Dave Grohl Hopes to Revive Them Crooked Vultures

The band's sole album to date was released to much acclaim in 2009

Dave Grohl and Them Crooked Vultures performed at the Air Canada Centre in Toronto on May 15, 2010.|
Dave Grohl and Them Crooked Vultures performed at the Air Canada Centre in Toronto on May 15, 2010.
Lucas Oleniuk/Toronto Star via Getty Images

In 2009, the rock trio Them Crooked Vultures released its sole album to date. The group was a supergroup, with a pedigree few of their contemporaries could match: joining Dave Grohl and Josh Homme was Led Zeppelin bassist John Paul Jones. Reviewing the album for The AV Club, Stephen Hyden wrote, “Freed from the weight of untenable expectations, Them Crooked Vultures is a hell of a lot of fun, too.”

AllMusic’s review, by Stephen Thomas Erlewine, suggests the experience of making the album was an anjoyable one for the band’s members. “[W]hat impresses is chemistry, how the three play together, how they instigate each other, and how they spur each other on, to the point where their familiar tropes sound fresh,” he wrote. And it certainly sounds like at least one member of the group is hoping to revisit that chemistry.

• Records supplied:
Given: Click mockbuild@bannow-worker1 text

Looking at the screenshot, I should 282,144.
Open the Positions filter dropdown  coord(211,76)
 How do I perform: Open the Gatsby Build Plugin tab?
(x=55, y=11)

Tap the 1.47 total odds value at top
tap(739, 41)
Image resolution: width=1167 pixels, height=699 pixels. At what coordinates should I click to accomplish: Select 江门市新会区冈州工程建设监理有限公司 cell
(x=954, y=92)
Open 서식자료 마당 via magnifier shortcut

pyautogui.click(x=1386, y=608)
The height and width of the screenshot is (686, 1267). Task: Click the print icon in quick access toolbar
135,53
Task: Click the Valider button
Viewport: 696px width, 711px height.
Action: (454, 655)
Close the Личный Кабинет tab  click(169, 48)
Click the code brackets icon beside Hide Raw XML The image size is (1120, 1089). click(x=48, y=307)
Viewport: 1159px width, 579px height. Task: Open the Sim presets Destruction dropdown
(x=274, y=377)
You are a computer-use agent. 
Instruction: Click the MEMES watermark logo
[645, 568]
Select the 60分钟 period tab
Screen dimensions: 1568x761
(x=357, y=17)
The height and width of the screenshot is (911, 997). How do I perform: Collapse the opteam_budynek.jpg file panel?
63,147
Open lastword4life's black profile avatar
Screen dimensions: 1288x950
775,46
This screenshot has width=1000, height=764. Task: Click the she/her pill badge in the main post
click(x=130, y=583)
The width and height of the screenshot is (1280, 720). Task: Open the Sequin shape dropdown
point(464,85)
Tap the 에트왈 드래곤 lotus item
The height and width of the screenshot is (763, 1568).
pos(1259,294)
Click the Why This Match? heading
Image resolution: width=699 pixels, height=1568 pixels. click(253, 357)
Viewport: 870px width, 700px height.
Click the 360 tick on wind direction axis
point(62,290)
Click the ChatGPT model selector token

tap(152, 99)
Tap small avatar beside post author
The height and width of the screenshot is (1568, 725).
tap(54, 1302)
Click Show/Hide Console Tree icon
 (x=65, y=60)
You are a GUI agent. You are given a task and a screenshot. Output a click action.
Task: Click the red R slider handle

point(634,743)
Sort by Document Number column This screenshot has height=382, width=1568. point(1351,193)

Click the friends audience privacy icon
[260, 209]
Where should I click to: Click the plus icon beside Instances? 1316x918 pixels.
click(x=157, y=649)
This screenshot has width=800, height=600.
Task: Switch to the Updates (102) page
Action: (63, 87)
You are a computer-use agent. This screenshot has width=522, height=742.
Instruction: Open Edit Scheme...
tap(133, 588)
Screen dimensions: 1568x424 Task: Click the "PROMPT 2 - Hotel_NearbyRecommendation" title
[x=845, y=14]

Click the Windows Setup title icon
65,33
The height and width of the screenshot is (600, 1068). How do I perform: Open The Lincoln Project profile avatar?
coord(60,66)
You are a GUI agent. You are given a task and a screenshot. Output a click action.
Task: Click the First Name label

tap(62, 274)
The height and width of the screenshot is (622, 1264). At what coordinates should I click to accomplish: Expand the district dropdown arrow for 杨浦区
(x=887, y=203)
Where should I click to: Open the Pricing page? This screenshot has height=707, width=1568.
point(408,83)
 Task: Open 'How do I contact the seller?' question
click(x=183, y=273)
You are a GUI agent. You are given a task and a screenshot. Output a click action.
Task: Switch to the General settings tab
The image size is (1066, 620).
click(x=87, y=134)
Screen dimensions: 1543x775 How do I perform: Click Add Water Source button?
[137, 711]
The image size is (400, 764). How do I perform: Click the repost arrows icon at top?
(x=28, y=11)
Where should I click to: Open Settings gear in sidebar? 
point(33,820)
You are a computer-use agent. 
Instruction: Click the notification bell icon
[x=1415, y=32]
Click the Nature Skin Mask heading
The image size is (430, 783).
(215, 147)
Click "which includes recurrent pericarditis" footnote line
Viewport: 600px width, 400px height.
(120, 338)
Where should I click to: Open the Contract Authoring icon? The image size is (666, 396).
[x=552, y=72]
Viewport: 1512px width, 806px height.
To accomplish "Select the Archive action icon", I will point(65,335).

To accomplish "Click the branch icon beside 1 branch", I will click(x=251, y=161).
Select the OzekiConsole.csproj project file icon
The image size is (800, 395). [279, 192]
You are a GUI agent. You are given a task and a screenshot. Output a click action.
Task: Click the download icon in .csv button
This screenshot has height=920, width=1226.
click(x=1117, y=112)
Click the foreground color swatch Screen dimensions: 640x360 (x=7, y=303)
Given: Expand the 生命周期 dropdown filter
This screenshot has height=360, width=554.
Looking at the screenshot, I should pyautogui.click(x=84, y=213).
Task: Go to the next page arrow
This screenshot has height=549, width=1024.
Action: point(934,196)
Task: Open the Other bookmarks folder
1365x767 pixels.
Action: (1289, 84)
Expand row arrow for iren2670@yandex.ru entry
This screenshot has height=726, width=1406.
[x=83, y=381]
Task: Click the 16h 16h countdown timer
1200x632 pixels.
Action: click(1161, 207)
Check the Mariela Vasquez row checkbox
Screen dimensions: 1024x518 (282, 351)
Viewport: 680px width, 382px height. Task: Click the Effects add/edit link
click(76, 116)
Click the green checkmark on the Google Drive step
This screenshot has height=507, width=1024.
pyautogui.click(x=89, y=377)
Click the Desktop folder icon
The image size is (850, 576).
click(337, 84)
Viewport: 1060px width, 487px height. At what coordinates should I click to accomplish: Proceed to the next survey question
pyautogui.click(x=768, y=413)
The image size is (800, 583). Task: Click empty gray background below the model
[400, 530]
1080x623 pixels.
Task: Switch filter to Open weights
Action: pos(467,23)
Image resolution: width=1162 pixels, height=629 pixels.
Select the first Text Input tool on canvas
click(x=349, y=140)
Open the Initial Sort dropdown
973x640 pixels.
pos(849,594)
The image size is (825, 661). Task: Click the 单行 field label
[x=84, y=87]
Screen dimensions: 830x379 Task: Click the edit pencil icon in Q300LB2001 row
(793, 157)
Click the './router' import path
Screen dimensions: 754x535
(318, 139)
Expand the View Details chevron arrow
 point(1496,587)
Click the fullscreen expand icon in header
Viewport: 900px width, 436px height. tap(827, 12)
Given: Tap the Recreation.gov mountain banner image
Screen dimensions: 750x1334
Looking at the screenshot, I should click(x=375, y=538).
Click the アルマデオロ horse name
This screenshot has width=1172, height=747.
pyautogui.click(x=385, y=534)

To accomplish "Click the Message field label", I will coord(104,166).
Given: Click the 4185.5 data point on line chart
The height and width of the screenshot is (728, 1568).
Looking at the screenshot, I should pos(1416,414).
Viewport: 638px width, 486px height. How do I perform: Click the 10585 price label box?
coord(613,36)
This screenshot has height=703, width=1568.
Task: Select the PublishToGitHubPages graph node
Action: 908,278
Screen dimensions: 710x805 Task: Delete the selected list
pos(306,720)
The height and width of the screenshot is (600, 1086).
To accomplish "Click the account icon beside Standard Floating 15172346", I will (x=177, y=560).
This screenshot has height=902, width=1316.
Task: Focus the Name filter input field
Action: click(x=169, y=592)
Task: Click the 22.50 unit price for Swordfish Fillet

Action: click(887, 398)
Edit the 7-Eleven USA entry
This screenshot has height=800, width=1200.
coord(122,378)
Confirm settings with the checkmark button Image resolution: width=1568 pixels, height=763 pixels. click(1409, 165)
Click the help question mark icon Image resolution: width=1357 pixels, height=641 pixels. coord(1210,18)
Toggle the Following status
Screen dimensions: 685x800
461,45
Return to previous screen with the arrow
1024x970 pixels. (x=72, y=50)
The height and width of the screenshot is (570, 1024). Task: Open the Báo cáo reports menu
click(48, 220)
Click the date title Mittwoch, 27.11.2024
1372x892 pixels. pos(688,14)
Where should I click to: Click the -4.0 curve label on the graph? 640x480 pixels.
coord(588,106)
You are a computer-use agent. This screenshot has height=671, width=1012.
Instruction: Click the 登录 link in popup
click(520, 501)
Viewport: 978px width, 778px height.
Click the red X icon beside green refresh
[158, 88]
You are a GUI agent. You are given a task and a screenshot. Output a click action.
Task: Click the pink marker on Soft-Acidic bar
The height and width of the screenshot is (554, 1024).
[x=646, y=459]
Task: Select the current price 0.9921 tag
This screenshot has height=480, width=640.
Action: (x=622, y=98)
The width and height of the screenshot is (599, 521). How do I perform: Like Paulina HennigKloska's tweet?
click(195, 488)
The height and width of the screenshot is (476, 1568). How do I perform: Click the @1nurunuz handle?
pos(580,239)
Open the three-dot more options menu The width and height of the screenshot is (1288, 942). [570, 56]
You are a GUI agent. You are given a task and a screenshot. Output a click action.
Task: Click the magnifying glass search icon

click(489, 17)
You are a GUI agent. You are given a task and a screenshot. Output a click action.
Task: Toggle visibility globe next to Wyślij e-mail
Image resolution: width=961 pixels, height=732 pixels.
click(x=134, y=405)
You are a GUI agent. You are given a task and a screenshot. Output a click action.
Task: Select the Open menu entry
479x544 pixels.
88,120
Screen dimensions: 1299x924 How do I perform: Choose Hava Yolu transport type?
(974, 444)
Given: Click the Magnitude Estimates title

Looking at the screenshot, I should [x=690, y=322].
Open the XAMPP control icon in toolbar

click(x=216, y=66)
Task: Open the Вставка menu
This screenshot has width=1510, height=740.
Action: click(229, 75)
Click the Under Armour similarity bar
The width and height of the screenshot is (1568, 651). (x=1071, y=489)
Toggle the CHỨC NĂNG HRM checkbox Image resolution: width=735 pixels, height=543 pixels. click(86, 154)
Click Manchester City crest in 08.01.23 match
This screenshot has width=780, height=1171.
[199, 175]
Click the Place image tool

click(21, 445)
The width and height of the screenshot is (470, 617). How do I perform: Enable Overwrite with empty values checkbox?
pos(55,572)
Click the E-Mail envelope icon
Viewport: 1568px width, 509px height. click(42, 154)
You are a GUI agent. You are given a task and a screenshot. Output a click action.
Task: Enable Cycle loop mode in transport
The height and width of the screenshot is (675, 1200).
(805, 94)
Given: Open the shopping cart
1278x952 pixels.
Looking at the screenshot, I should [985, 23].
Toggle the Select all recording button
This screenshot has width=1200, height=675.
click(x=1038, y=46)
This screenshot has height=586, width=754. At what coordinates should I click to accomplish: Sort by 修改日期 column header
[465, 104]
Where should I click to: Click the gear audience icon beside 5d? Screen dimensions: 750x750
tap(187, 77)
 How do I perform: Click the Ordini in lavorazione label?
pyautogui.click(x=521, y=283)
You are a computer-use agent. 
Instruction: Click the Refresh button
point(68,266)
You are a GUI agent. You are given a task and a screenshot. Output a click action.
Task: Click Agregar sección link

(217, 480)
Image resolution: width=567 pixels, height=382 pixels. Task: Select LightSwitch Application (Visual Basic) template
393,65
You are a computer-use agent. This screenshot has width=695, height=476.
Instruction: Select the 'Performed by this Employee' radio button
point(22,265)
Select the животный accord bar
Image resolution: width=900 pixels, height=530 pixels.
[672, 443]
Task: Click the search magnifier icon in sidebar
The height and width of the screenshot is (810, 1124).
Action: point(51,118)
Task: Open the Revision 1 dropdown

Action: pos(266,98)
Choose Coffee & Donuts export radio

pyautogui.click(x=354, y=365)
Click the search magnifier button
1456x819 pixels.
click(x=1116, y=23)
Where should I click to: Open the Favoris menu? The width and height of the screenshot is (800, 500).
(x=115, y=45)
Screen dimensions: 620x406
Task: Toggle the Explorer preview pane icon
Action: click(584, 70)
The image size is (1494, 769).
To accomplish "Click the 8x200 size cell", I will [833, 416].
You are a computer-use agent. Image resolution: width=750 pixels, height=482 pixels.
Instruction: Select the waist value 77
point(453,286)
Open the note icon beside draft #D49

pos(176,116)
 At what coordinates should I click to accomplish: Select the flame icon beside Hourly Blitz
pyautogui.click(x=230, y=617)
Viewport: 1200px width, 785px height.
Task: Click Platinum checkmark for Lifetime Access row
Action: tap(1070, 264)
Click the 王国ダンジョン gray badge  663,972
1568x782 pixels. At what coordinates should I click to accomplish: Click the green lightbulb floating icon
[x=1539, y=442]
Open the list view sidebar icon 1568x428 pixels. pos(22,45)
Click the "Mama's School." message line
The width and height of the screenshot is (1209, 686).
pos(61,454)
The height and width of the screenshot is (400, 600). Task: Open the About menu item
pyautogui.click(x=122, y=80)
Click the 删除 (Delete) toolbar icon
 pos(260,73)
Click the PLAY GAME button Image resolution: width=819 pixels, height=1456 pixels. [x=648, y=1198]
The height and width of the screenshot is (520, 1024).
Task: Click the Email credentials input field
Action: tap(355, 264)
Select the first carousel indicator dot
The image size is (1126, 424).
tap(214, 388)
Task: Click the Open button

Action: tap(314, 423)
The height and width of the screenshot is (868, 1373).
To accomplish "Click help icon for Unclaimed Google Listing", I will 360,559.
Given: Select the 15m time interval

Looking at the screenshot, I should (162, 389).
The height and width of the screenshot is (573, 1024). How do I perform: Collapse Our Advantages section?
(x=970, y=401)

• Work order A:
Answer these questions from the article on Them Crooked Vultures, one line each:
(i) At which venue and on what date did the band perform, according to the photo caption?
(ii) Of which band was John Paul Jones the bassist?
(iii) Who wrote the AllMusic review of the album?
• Work order B: Pick up the article on Them Crooked Vultures after its last sentence and carry it forward.

• Exercise output A:
(i) The Air Canada Centre in Toronto, on May 15, 2010.
(ii) Led Zeppelin.
(iii) Stephen Thomas Erlewine.

• Exercise output B:
Louder reports that Grohl brought up Them Crooked Vultures while hosting Medicine at Midnight Radio. “I hope that someday we do it again,” Grohl said.

He had plenty of positive thing to say about his cohorts in the group as well. “[Homme] plays the guitar like a drummer and John Paul Jones is the greatest rock and roll bass player in the history of music,” Grohl said. He dubbed the project “a dream band” and spoke highly about the process of working with Homme and Jones.

“It was incredibly inspiring,” Grohl said. “It was a really incredible time.”

Given the reception the band’s debut received, it’s not hard to think that a second Them Crooked Vultures album would find a lot of enthusiastic listeners.